■ Assignment ■
Collect every line of the material below that contains the string "label", and copy each one in full.

■ Input material ■
▼
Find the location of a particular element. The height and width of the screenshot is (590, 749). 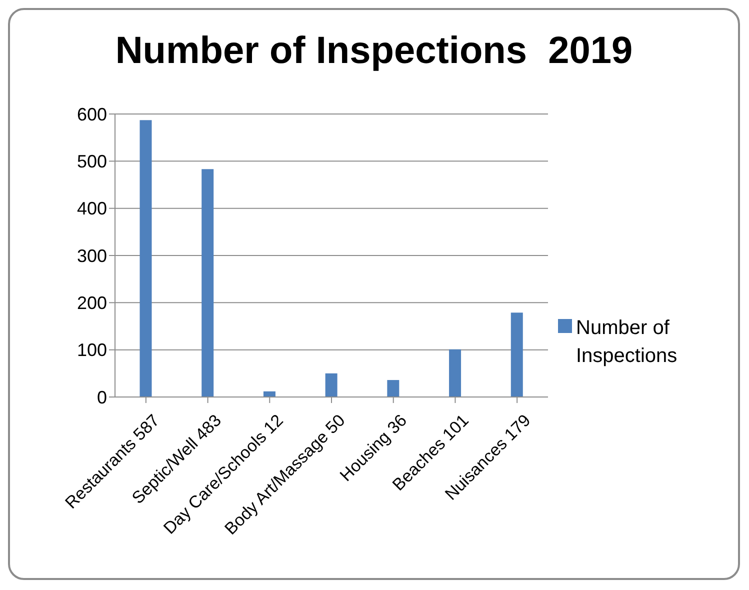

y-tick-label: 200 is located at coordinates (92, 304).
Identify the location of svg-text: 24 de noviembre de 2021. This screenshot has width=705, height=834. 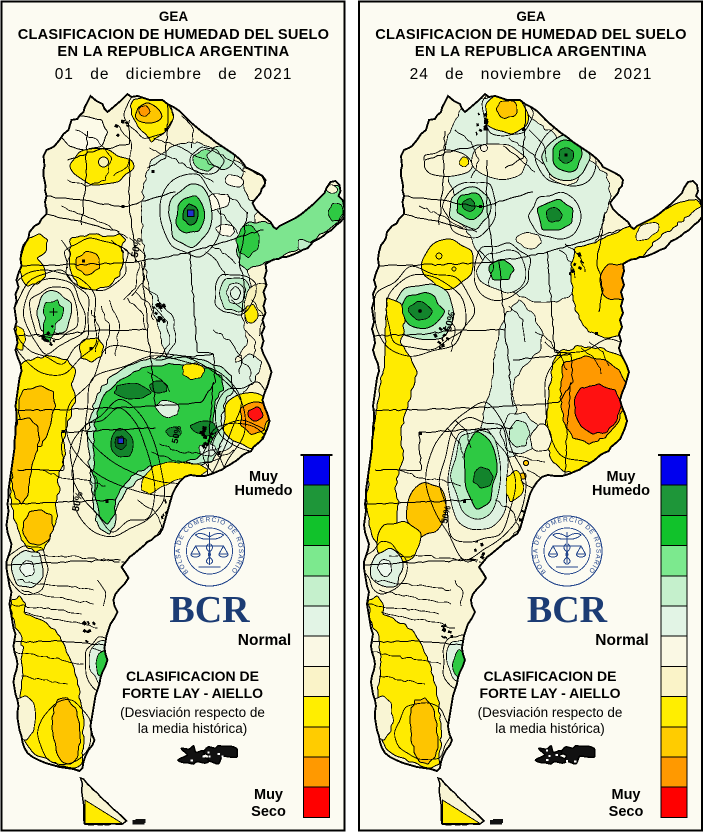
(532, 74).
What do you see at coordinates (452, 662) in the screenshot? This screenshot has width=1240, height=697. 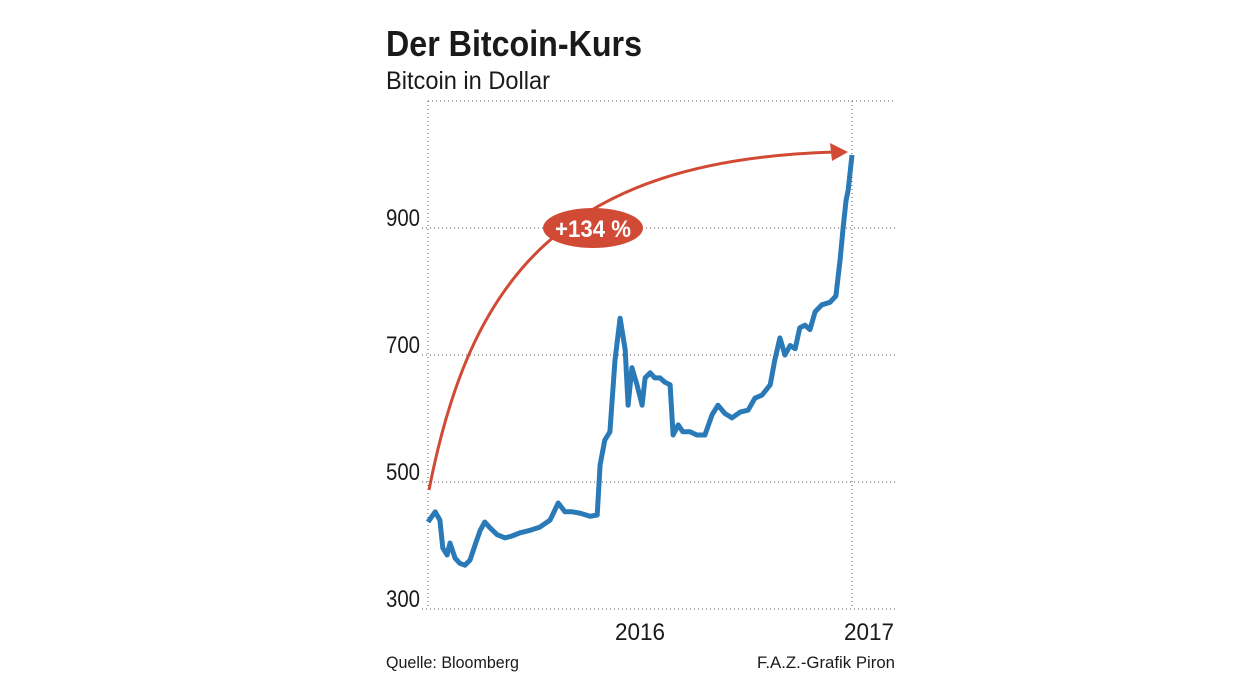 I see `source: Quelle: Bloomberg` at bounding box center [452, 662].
▲
▼
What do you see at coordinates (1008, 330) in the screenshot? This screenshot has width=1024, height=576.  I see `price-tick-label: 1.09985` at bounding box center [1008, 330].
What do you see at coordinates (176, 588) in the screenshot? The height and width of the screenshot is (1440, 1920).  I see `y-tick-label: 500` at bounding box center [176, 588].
▲
■ Expected answer ■
y-tick-label: 200 is located at coordinates (92, 304).
What do you see at coordinates (1008, 330) in the screenshot? This screenshot has width=1024, height=576.  I see `price-tick-label: 1.09985` at bounding box center [1008, 330].
What do you see at coordinates (176, 588) in the screenshot? The height and width of the screenshot is (1440, 1920).  I see `y-tick-label: 500` at bounding box center [176, 588].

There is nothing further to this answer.